Democracy didn’t fell from the sky on heads of innocent voters, so they must vote although they do not care for issue. It is other way around: the voters have strong political opinions about few political issues, and that’s why democracy exists. Less important decisions are delegated on professionals. Little space is left for “rational irrationality.”
Tom West
Jun 17 2014 at 5:34pm
Of course we can turn the situation around. The concentrated gains may be on the part of the scooter renters that cost a huge population some small amount of welfare
I’ve found government is at least occasionally about providing a forum where those gains and losses can be measured, which could not occur in a commercial forum where such externalities would not be measured.
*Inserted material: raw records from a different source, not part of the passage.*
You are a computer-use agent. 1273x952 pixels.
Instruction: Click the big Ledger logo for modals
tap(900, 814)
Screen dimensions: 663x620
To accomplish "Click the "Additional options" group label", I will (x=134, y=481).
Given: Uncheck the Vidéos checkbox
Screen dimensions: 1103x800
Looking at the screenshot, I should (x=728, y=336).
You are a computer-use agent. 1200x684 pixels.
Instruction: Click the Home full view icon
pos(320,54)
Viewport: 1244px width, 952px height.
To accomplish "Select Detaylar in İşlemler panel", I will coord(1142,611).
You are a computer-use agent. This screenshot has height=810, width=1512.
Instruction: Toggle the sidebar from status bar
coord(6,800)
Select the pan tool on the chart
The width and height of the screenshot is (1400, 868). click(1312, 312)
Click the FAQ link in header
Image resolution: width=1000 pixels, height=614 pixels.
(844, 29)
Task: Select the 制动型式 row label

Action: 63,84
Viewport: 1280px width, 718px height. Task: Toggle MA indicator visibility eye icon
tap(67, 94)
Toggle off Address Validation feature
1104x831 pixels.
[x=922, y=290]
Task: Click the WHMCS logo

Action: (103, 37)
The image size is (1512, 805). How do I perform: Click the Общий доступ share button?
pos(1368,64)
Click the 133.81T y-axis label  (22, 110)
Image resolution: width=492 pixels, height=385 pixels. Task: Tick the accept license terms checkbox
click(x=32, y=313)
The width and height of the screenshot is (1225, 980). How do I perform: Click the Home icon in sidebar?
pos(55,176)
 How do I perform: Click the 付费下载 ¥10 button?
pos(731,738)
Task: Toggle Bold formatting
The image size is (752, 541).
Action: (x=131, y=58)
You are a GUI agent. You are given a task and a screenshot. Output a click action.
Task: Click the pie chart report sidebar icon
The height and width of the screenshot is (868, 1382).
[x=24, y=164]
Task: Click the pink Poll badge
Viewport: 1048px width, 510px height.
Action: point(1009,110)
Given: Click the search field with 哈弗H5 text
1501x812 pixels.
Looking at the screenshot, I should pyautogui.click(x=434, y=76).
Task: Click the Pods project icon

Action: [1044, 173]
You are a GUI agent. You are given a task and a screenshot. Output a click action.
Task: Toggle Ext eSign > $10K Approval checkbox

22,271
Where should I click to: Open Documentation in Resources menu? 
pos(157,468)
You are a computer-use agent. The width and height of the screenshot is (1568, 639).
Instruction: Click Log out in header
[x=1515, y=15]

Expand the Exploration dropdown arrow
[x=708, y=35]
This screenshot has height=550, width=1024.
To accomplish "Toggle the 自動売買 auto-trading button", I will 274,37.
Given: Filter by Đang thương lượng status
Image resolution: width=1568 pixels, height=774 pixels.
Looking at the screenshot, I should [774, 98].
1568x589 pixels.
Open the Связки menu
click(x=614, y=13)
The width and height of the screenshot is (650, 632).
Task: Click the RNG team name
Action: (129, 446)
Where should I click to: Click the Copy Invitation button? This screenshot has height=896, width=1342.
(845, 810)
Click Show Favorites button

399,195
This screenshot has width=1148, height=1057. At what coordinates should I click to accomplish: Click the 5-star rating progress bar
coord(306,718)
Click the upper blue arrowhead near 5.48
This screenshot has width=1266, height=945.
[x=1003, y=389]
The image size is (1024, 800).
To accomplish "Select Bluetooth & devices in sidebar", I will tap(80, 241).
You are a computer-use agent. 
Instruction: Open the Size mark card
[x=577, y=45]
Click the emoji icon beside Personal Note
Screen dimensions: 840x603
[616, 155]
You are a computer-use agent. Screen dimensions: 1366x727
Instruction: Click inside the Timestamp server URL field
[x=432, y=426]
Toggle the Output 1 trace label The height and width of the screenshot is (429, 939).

I imagine I’ll find more than a few responses disagreeing, so I’ll bring up required parking regulation in anticipation. (Freedom is freedom, but a man’s gotta park :-).)
James
Jun 17 2014 at 11:43pm
Pajser,
People acting in markets as investors will sometimes, as you say, choose an option because it’s profitable even though that option wrecks the lives of others. As bad as that may be, the alternative is far worse: People acting in politics will even choose politically expedient options that wreck lives and run losses, and then they will tax others to cover those losses.
Pajser
Jun 18 2014 at 9:04am
James: “People acting in politics will even choose politically expedient options that wreck lives and run losses, and then they will tax others to cover those losses.”
If political system works well, it shouldn’t happen. The politicians who do that should be punished by voters or institutions built to control them. Do you see essential limitation of the improvement of political system, the point after which further improvement is impossible?